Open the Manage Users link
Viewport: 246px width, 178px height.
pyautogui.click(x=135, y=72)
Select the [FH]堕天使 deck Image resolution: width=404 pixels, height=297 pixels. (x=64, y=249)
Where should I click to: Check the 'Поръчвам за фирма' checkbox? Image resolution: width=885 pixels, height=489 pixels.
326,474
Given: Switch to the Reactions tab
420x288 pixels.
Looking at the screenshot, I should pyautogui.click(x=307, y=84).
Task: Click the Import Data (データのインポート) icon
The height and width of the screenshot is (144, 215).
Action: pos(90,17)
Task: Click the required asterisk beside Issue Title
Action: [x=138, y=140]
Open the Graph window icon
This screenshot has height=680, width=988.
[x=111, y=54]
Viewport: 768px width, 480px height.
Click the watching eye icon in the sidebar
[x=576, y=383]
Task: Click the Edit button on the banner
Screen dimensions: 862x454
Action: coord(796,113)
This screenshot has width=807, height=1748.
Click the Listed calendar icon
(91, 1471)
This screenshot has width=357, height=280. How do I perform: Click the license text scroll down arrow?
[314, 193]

-=-=-=-=-

◆ Task instructions:
What the task asks for is a word-for-word repeat of the lines above, from the first through the one containing "Open the Graph window icon".

◆ Answer space:
Open the Manage Users link
Viewport: 246px width, 178px height.
pyautogui.click(x=135, y=72)
Select the [FH]堕天使 deck Image resolution: width=404 pixels, height=297 pixels. (x=64, y=249)
Where should I click to: Check the 'Поръчвам за фирма' checkbox? Image resolution: width=885 pixels, height=489 pixels.
326,474
Given: Switch to the Reactions tab
420x288 pixels.
Looking at the screenshot, I should pyautogui.click(x=307, y=84).
Task: Click the Import Data (データのインポート) icon
The height and width of the screenshot is (144, 215).
Action: pos(90,17)
Task: Click the required asterisk beside Issue Title
Action: [x=138, y=140]
Open the Graph window icon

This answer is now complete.